**WHAT YOU ARE ASKED TO DO**
Reproduce the material verbatim, from its first line through the line containing "Action: pyautogui.click(x=299, y=650)".

**ENTRIES**
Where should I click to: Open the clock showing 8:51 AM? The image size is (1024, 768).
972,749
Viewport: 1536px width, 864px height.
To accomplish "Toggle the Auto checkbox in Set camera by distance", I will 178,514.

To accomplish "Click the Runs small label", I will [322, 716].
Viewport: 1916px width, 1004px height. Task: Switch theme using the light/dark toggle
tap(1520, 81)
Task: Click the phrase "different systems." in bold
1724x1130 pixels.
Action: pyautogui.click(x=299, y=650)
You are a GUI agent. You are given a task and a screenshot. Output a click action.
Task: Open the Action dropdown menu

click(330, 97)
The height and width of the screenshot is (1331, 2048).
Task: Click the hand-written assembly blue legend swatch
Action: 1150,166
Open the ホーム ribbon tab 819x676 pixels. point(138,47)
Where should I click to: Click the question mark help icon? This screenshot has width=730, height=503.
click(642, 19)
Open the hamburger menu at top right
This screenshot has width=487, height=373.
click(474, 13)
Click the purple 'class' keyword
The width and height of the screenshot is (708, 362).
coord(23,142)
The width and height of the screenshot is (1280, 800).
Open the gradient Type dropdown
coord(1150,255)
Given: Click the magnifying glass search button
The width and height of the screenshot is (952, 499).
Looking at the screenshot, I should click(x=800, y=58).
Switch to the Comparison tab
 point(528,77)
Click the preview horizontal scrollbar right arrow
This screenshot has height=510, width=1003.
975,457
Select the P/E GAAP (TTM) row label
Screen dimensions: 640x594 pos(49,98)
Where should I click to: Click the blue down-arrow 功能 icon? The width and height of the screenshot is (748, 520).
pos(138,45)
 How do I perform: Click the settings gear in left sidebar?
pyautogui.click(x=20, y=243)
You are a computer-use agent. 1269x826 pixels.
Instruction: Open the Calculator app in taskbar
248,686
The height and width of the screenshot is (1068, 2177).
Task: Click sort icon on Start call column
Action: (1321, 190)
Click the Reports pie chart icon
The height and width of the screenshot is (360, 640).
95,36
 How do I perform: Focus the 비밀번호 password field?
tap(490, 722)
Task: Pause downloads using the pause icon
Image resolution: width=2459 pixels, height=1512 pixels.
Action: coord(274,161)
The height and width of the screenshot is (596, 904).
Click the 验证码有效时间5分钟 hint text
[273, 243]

**EXPECTED OUTPUT**
Where should I click to: Open the clock showing 8:51 AM? The image size is (1024, 768).
972,749
Viewport: 1536px width, 864px height.
To accomplish "Toggle the Auto checkbox in Set camera by distance", I will 178,514.

To accomplish "Click the Runs small label", I will [322, 716].
Viewport: 1916px width, 1004px height. Task: Switch theme using the light/dark toggle
tap(1520, 81)
Task: Click the phrase "different systems." in bold
1724x1130 pixels.
Action: pyautogui.click(x=299, y=650)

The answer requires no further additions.